3.51      The best possible treatment protocols need to be established as a matter of priority, and medical professionals educated on their use. The committee urges medical authorities to take advantage of the momentum created by this inquiry and consult extensively with researchers and clinicians focusing on tick-borne disease. With the right commitment from medical professionals and authorities, these treatment protocols will be refined and improved over time.

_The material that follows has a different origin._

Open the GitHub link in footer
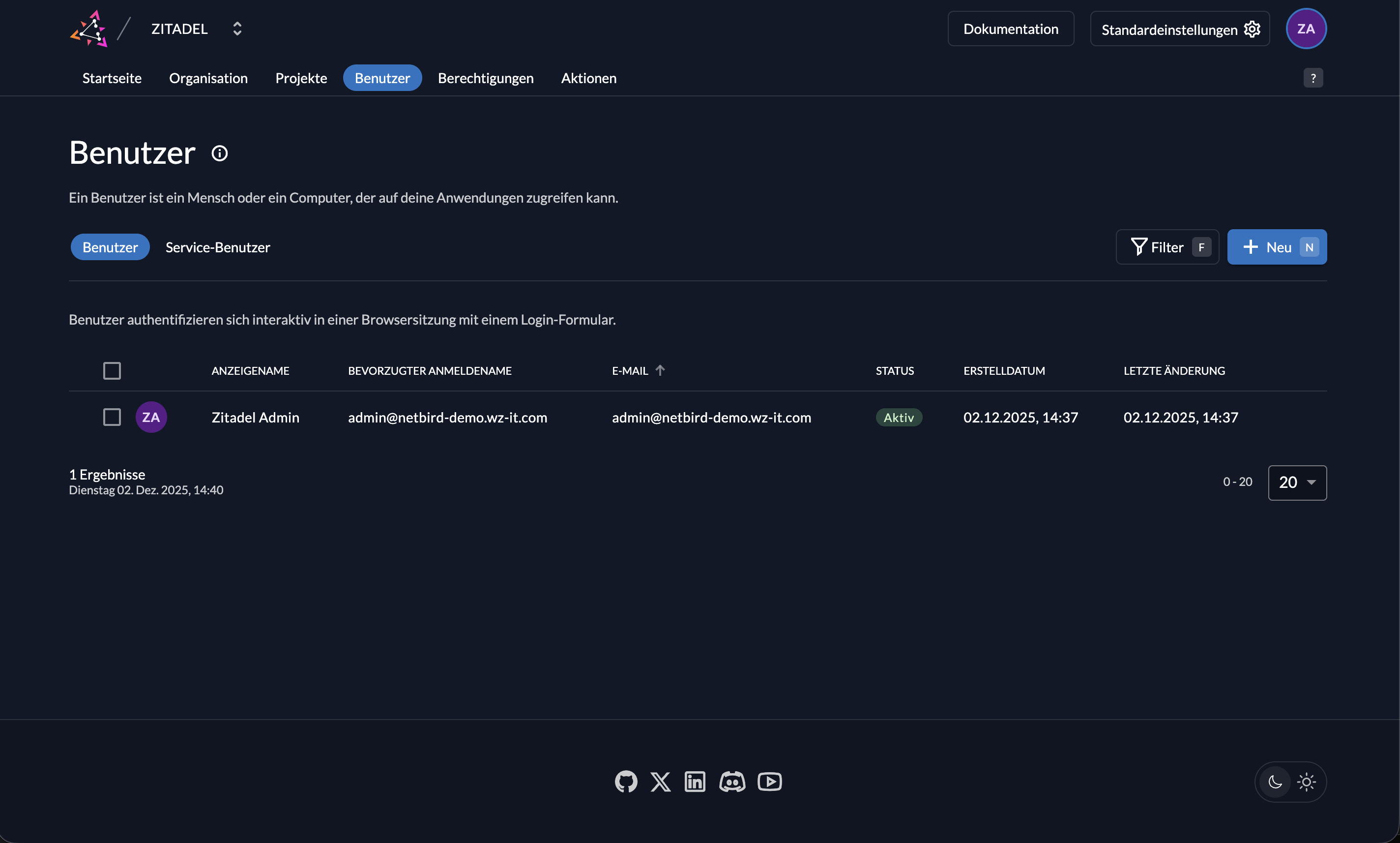The height and width of the screenshot is (843, 1400). (x=626, y=782)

3.52      For this reason, the committee is recommending that treatment guidelines currently in use by doctors who claim significant recovery rates in their patients be assessed and a clinical trial conducted to determine their effectiveness. In parallel with scientific research into possible pathogens which is currently underway, this clinical trial of treatment protocols will serve to inform an evolving, evidence-based response to tick-borne disease. The committee urges medical authorities to act on this recommendation without delay and in consultation with relevant stakeholders including the Karl McManus Foundation and ACIIDS.

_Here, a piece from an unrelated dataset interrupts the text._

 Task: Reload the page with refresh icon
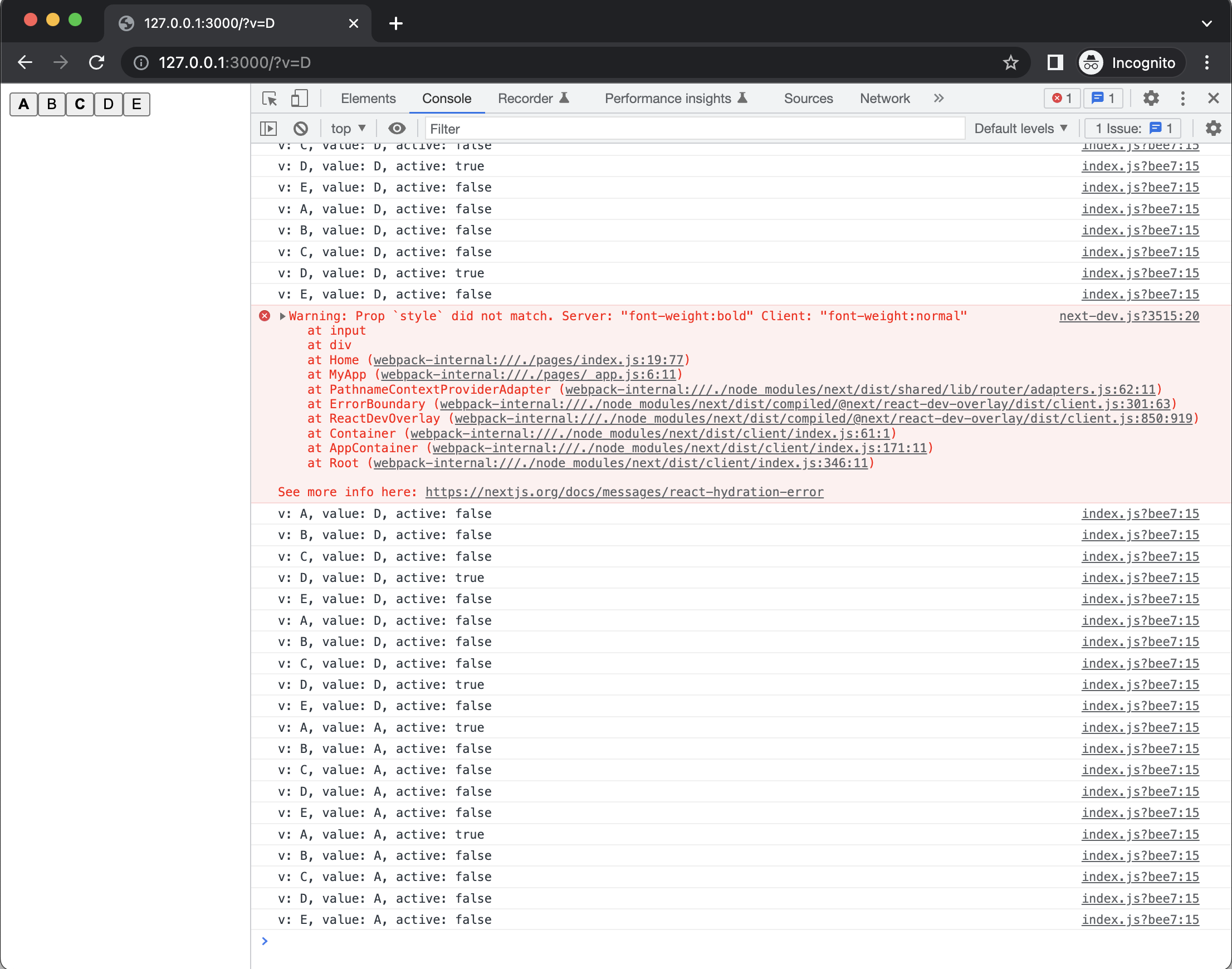[97, 62]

3.53      Patients cannot be asked to wait. The science will catch up, and it is critical that funding be made available for this to happen.

Recommendation 3

3.54      The committee recommends that government medical authorities, in consultation with stakeholders including the Australian Chronic Infectious and Inflammatory Diseases Society (ACIIDS) and the Karl McManus Foundation, establish a clinical trial of treatment guidelines developed by ACIIDS with the aim of determining a safe treatment protocol for patients with tick-borne illness.

Recommendation 4

3.55             The committee recommends that the Australian Government allocate funding for research into medically-appropriate treatment of tick-borne disease, and that medical authorities measure the value of treatment in terms of patient recovery and return to health. The best treatment options must then be developed into clinical treatment guidelines.

Recommendation 5

3.56             The committee recommends that the Australian Government Department of Health facilitate, as a matter of urgency, a summit to develop a cooperative framework which can accommodate patient and medical needs with the objective of establishing a multidisciplinary approach to addressing tick-borne illness across all jurisdictions.

Recommendation 6

3.57             The committee recommends that federal, state and territory health agencies, through the Council of Australian Governments Health Council, develop a consistent, national approach to addressing tick-borne illness.

Recommendation 7

3.58      The committee recommends that the Australian Government Department of Health urgently undertake an epidemiological assessment of the prevalence of suspected tick-borne illness in Australia, the process and findings of which are to be made publicly available.

Recommendation 8

3.59      The committee recommends that the Australian Government Department of Health establish the prevalence and geographical distribution of overseas-acquired Lyme disease in Australia.

Recommendation 9

3.60             The committee recommends that Australian medical authorities and practitioners addressing suspected tick-borne illness:

Recommendation 10

3.61             The committee recommends that, to help the referral of patients for guided and comprehensive pathology testing, medical practitioners work with pathologists, especially microbiologists, immunologists, chemical pathologists and hæmatologists to optimise diagnostic testing for each patient.

Recommendation 11

3.62             The committee recommends that the Australian Government Department of Health work closely with the Australian Medical Association and Royal Australian College of General Practitioners to ensure that general practitioners have a better understanding of how to treat patients who present with complex symptoms.

Recommendation 12

3.63             The committee recommends that treatment guidelines developed by Australian medical authorities emphasise the importance of a multidisciplinary, case conference approach to patient care, involving consultation between general practitioners and specialists with expertise in neurology, psychiatry, rheumatology, immunology, infectious diseases and microbiology.